Go through the listing below and show each line that has the word "computer".

**TASK MATERIAL**
⁂
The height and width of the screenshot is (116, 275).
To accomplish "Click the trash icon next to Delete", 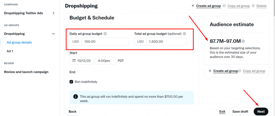I will click(x=253, y=6).
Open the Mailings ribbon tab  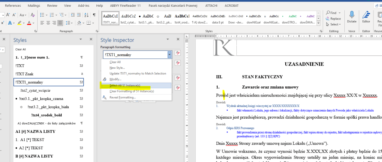tap(34, 6)
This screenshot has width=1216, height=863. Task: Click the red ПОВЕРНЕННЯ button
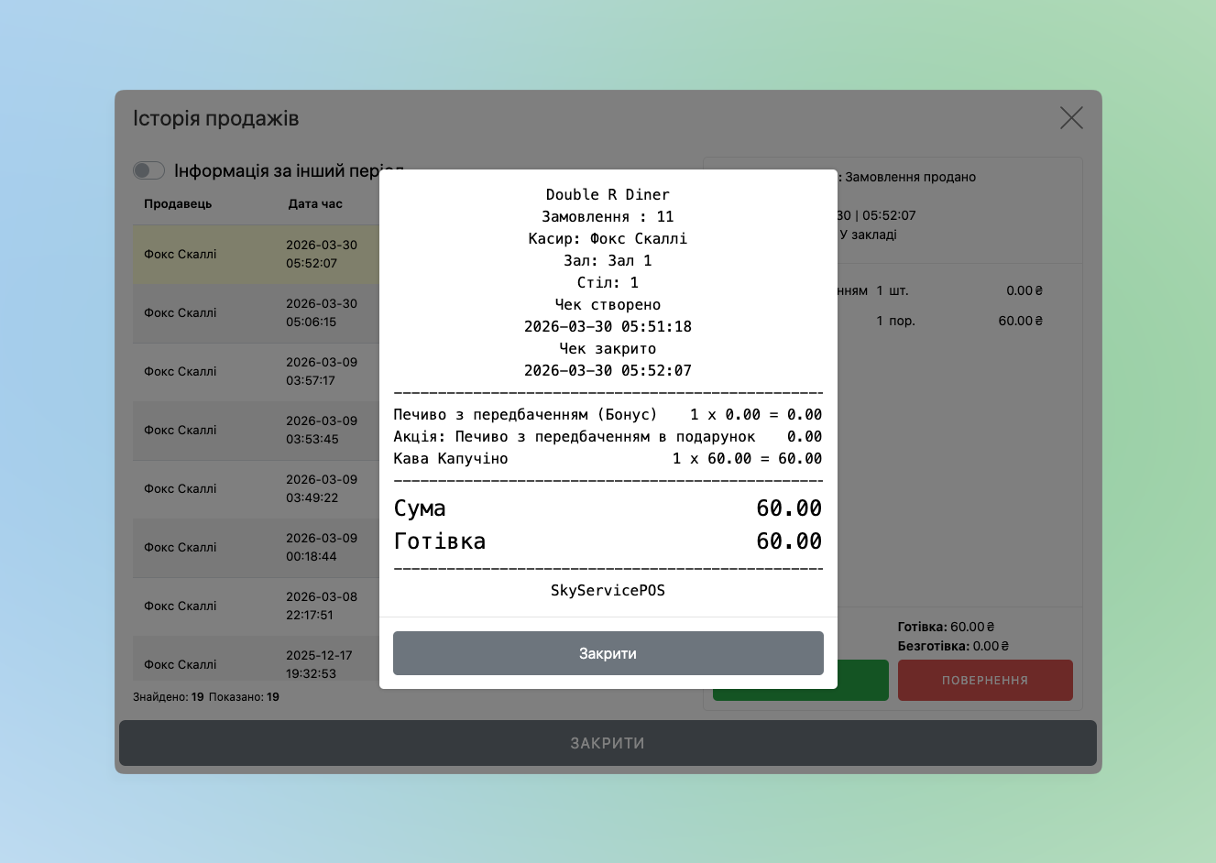point(984,681)
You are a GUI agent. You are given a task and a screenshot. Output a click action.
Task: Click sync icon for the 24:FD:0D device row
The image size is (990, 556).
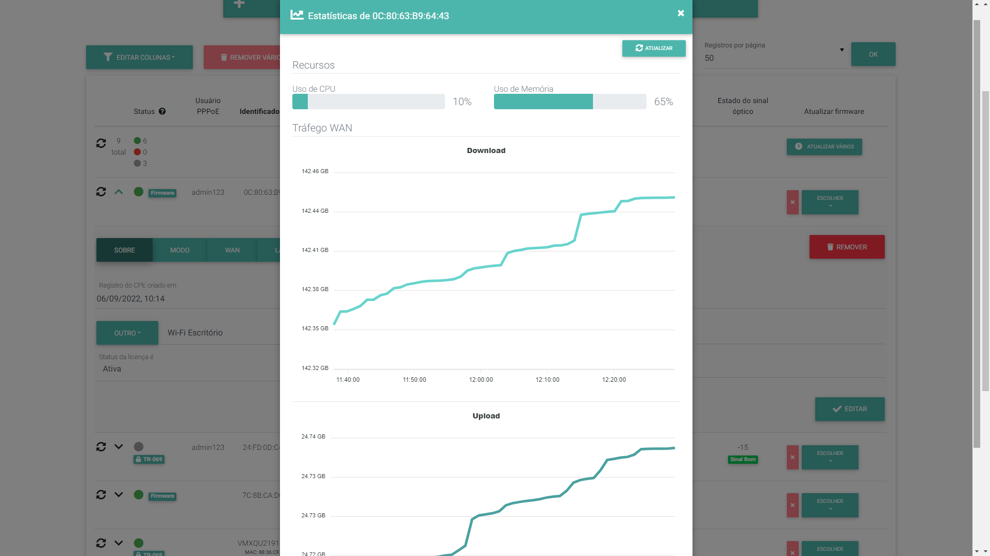click(x=101, y=447)
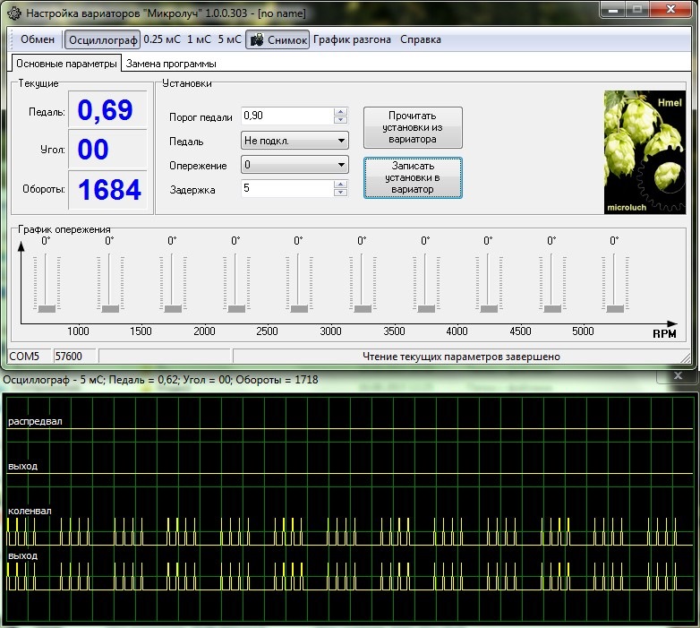Click the Задержка input field
Image resolution: width=700 pixels, height=628 pixels.
click(x=286, y=189)
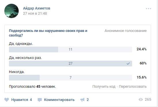Select the 'Никогда.' poll option bar
This screenshot has height=107, width=158.
71,78
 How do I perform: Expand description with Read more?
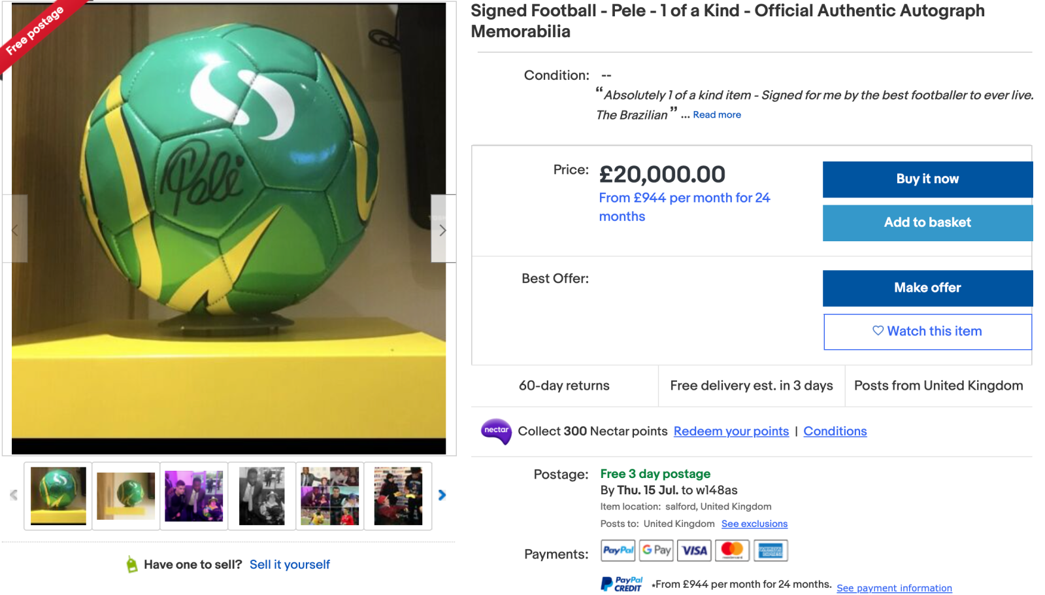tap(716, 115)
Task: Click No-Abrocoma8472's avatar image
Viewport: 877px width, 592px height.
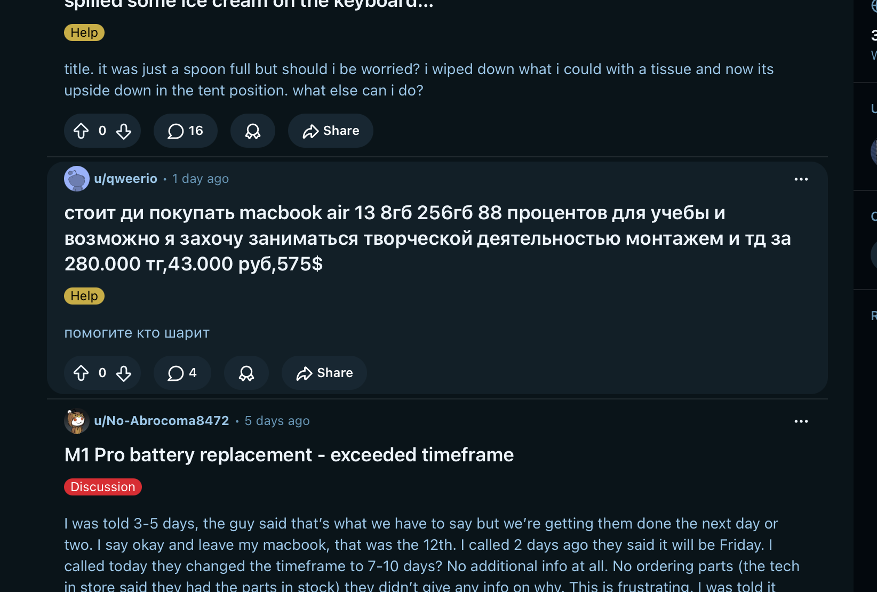Action: pyautogui.click(x=77, y=421)
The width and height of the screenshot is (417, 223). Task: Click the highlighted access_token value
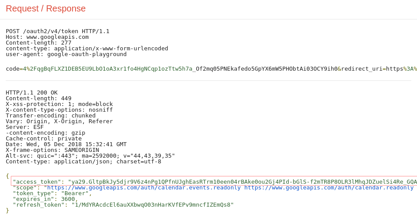pyautogui.click(x=243, y=182)
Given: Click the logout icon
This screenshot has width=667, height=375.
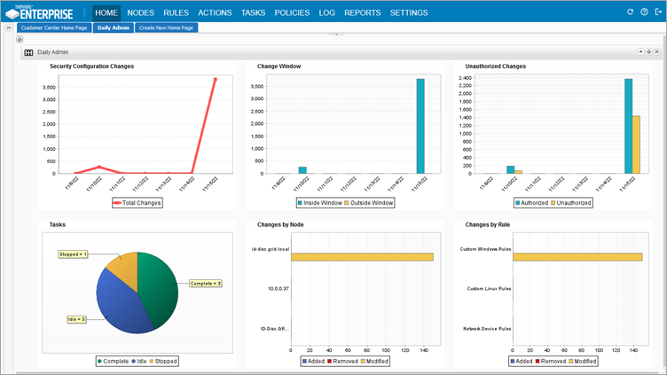Looking at the screenshot, I should [x=657, y=12].
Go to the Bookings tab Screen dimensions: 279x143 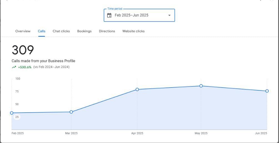pos(84,31)
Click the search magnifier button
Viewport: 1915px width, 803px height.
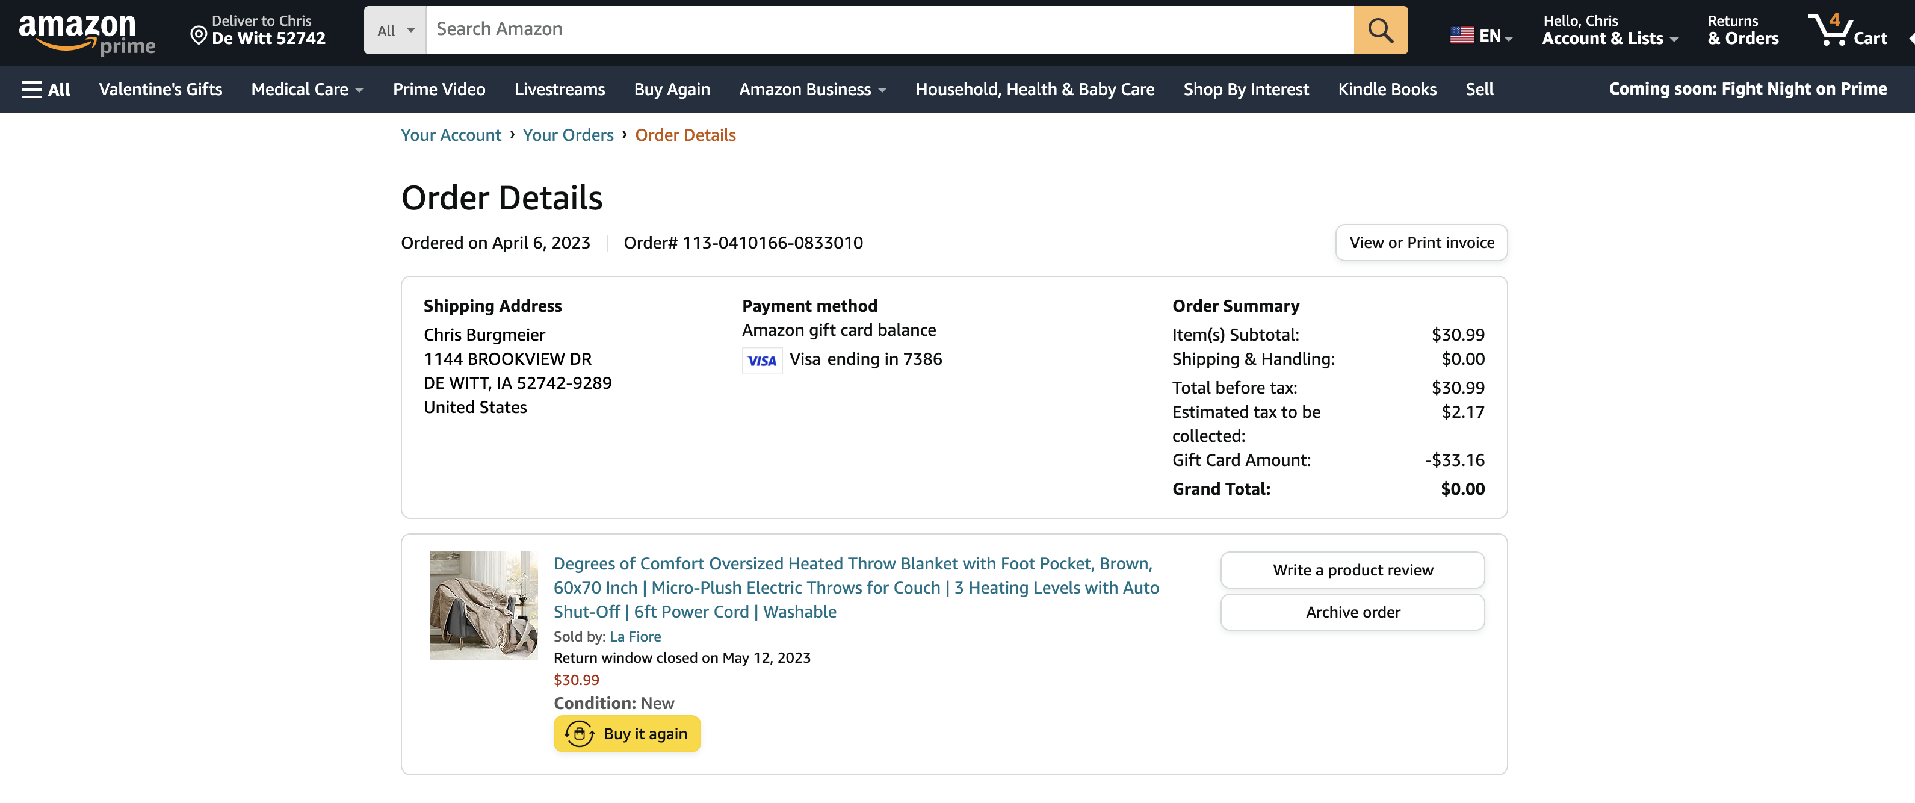point(1380,30)
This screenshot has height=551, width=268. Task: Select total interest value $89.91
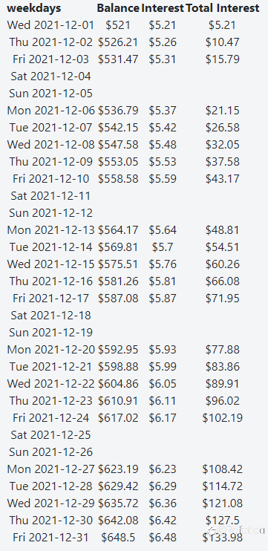click(223, 383)
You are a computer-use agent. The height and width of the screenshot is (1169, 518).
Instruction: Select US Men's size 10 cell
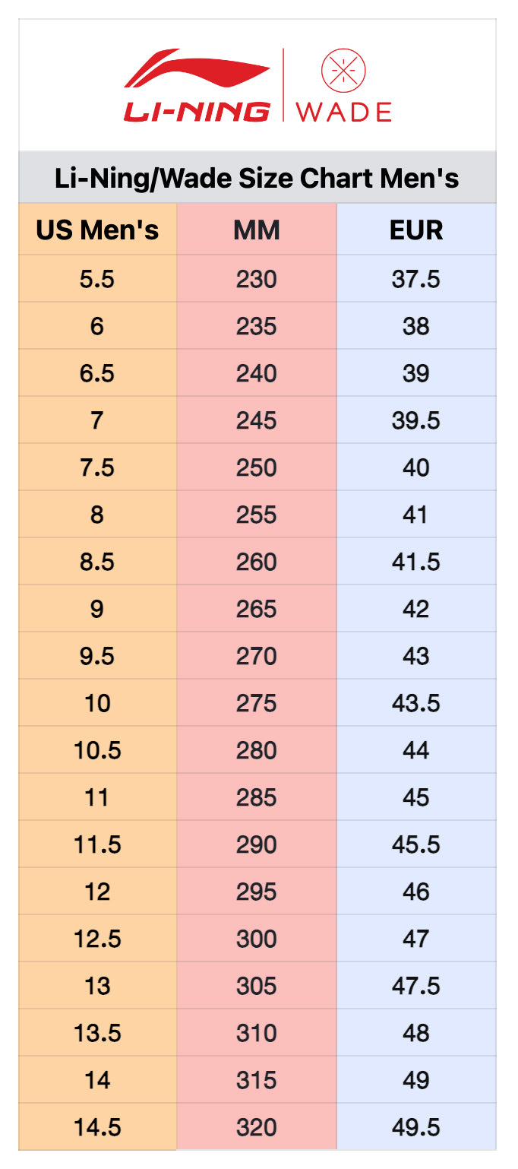97,703
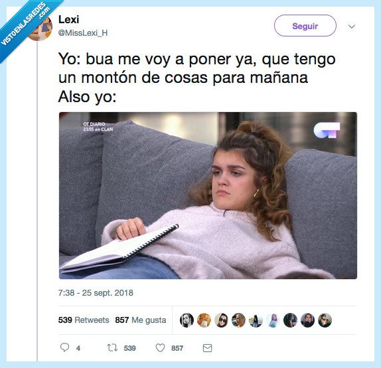
Task: Click the liker avatar wearing sunglasses
Action: 221,320
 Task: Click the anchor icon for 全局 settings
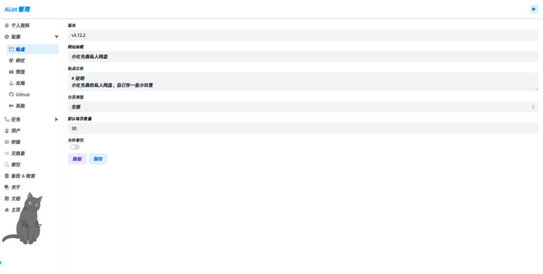click(x=11, y=83)
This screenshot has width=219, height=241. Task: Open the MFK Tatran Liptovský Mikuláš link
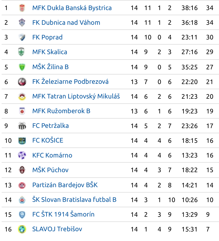click(76, 96)
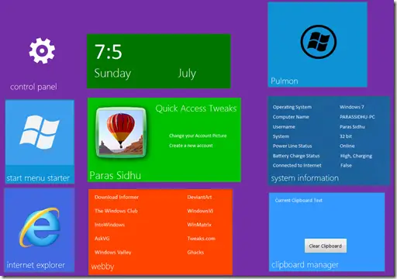This screenshot has height=279, width=397.
Task: Open The Windows Club link
Action: click(x=116, y=211)
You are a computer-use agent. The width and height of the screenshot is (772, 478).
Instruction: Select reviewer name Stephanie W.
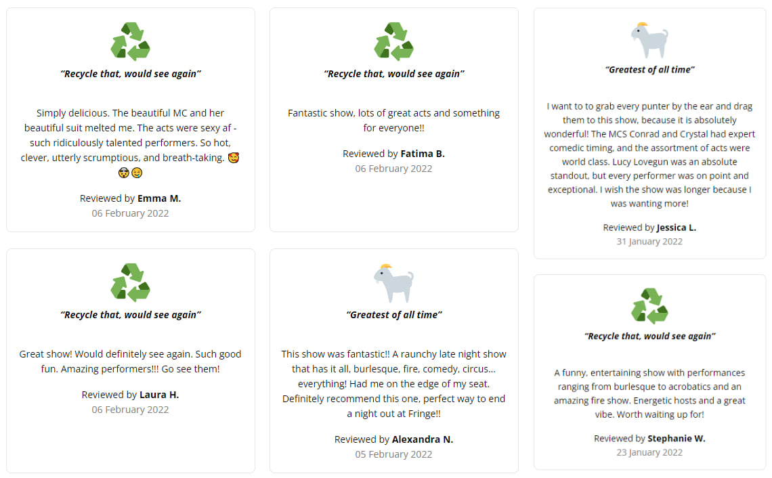point(677,438)
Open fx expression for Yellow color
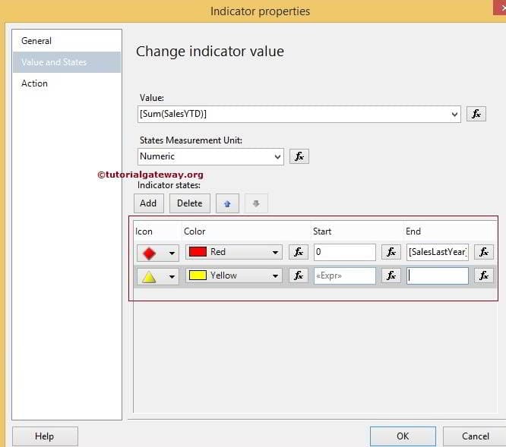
⁂
**TASK RESPONSE**
You are a computer-use agent. The height and width of the screenshot is (1169, 518).
You are a computer-use agent. The width and height of the screenshot is (772, 478).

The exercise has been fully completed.